# Should I replace this air compressor cylinder?



## 2th Doc (Sep 22, 2012)

So my 1993 Craftsman air compressor blew the piston ring a few days ago so I took it apart and am wondering if I should replace the cylinder too, or if replacing the ring itself would be enough? I'm not sure how long the new ring would last with this amount of teflon rubbed off. Maybe it's not that big of a deal. The ring is only $10, whereas the whole cylinder kit is around $50, so it's a bit of a jump in price. I don't use the compressor a ton, mostly for HVLP a few hours every 3-4 months when I get a new project going.


----------



## Bondo (Dec 8, 2007)

Ayuh,.... I did my ole sears compressor a few years ago, a direct drive *NOISY* unit...
Looked just like that 1,....

I went for the Full Kit, piston, rod, ring, 'n cylinder...

It pumps like a Brand New unit,...

It looks like yer has sucked some Crud,... those vertical scores don't look to good...
Replace the filter, to keep the dirt out,...


----------



## 2th Doc (Sep 22, 2012)

Bondo said:


> Ayuh,.... I did my ole sears compressor a few years ago, a direct drive *NOISY* unit...
> Looked just like that 1,....
> 
> I went for the Full Kit, piston, rod, ring, 'n cylinder...
> ...


Was it difficult to remove the rod? From what I can see it's just that torx screw attaching it to the crank, but I'm guessing it's on there pretty good. 

Funny you mention the filter... I was actually wondering where the filter was supposed to be because I couldn't see one when I was taking it apart. Does the filter fit into the end of the muffler? (Not sure why they call it a muffler since it was definitely suctioning my hand when I placed it on the hole.) Looking at the sears diagram it would seem so since it's just a black plastic ring of sorts.

Thanks for your help by the way!


----------



## joecaption (Nov 30, 2011)

Should have been a piece of foam as an air filter.
You are also going to repace the reed assembly, right.


----------



## 2th Doc (Sep 22, 2012)

joecaption said:


> Should have been a piece of foam as an air filter.
> You are also going to repace the reed assembly, right.


Okay, sorry I was looking at the wrong part. I see the foam filter (not on my compressor, but on the diagram). Guess I'll have to get one of those as well. Thanks for mentioning it.

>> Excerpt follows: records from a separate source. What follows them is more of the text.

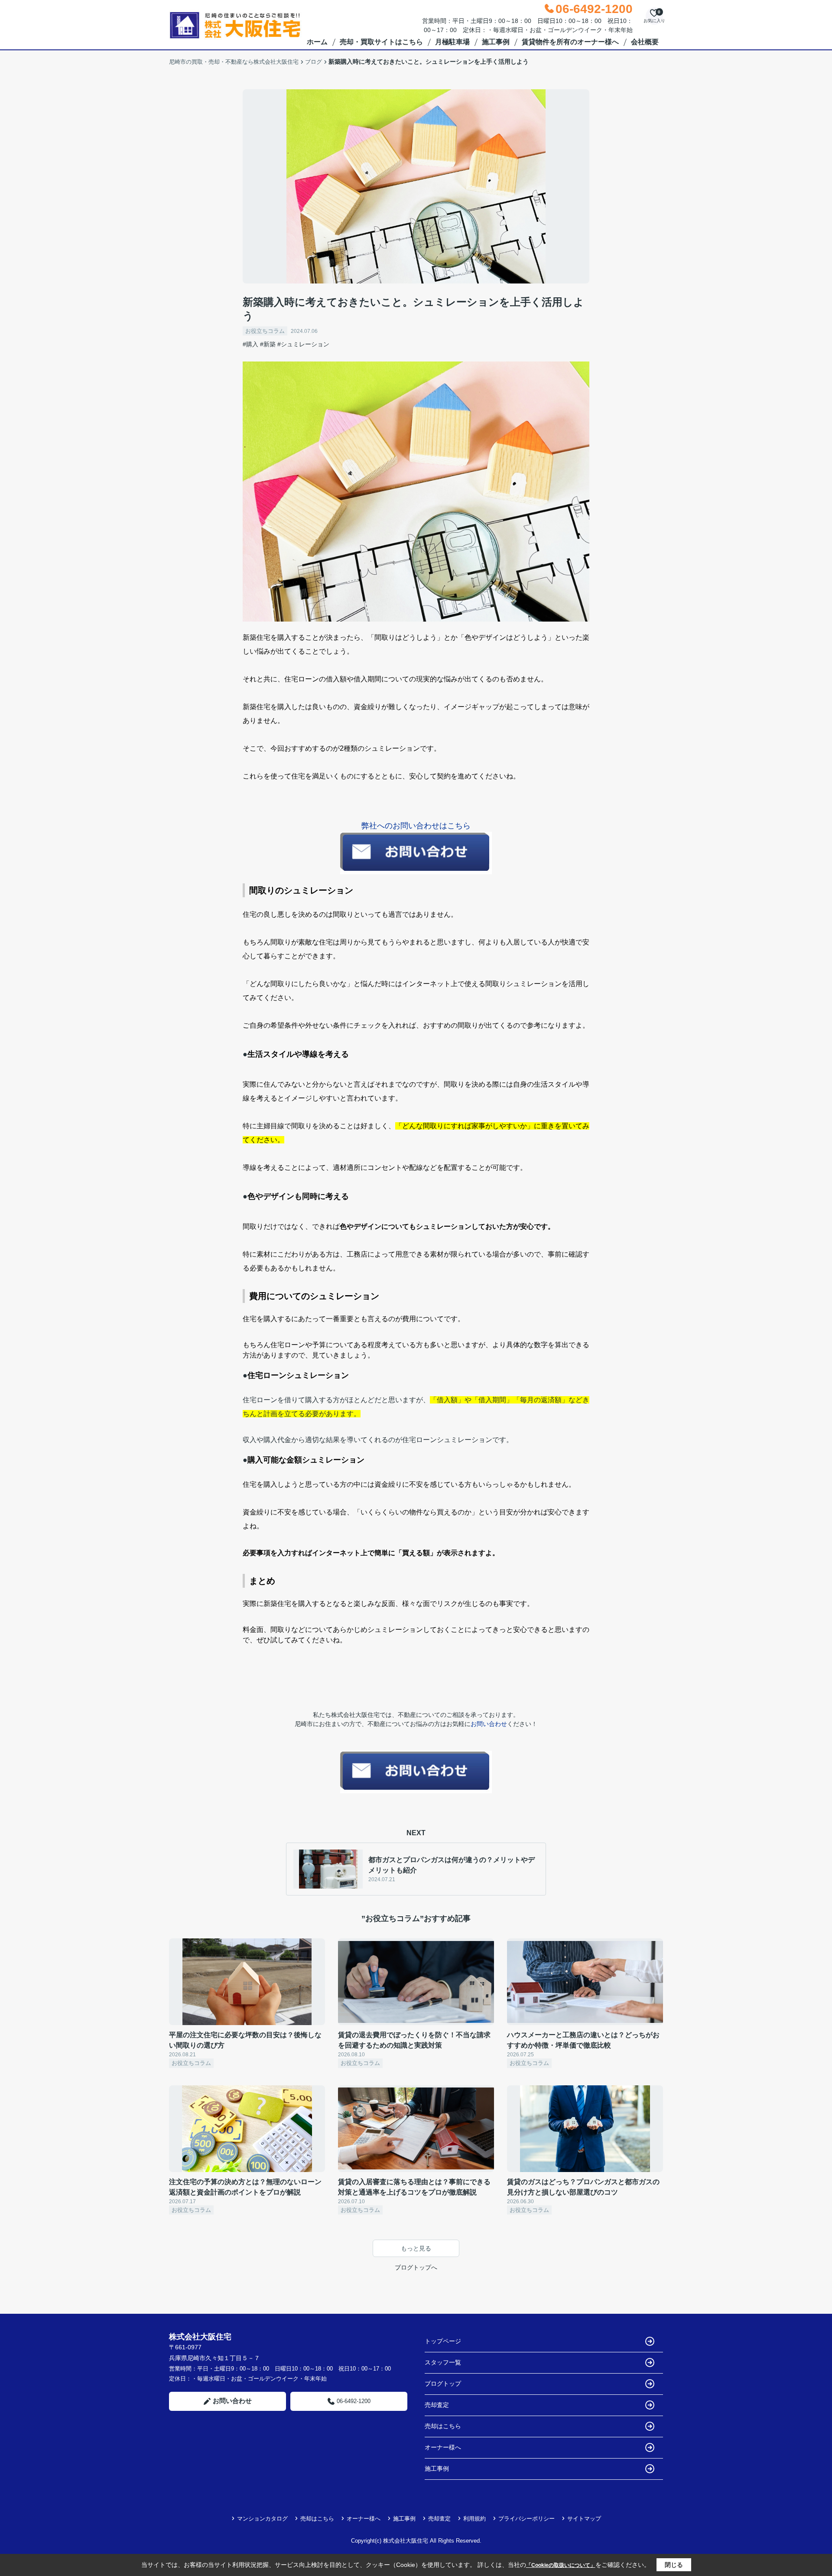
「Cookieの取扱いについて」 (560, 2565)
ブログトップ (443, 2383)
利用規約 (474, 2518)
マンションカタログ (262, 2518)
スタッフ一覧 (443, 2362)
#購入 (250, 344)
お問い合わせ (489, 1723)
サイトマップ (584, 2518)
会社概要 (645, 42)
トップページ (443, 2341)
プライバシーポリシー (526, 2518)
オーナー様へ (443, 2447)
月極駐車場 (452, 42)
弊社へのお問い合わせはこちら (416, 825)
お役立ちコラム (265, 331)
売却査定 (437, 2404)
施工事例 (496, 42)
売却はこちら (443, 2426)
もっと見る (416, 2248)
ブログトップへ (416, 2267)
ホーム (317, 42)
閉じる (674, 2564)
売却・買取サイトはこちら (381, 42)
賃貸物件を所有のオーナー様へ (570, 42)
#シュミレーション (303, 344)
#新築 (268, 344)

I hadn't planned to replace the reed assembly actually. Sears doesn't seem to make the part for my model (919152920) anymore either. The reeds looked to be in pretty good shape, aside from some greyish chalky buildup on one side that I was able to clean off nicely with a razor blade. Is there a reason why I couldn't just use the old ones successfully?


----------



## joecaption (Nov 30, 2011)

There one of the most common reason oil less compresser will not build up pressure, they act like the valves in your car.
They work harden over time and snap off or leak.


----------



## 2th Doc (Sep 22, 2012)

joecaption said:


> There one of the most common reason oil less compresser will not build up pressure, they act like the valves in your car.
> They work harden over time and snap off or leak.


That'd be a crappy deal to put in a new cylinder and have one of the piston-side reeds break off and scratch it all up. Well, while the actual valve plate assy for my model isn't made anymore, I found a different assy (Z-AC-0032) that uses the same reeds as on my model. That'll up the ante another $40. Ironically, this is going to cost me more than I paid for the compressor :wink:


----------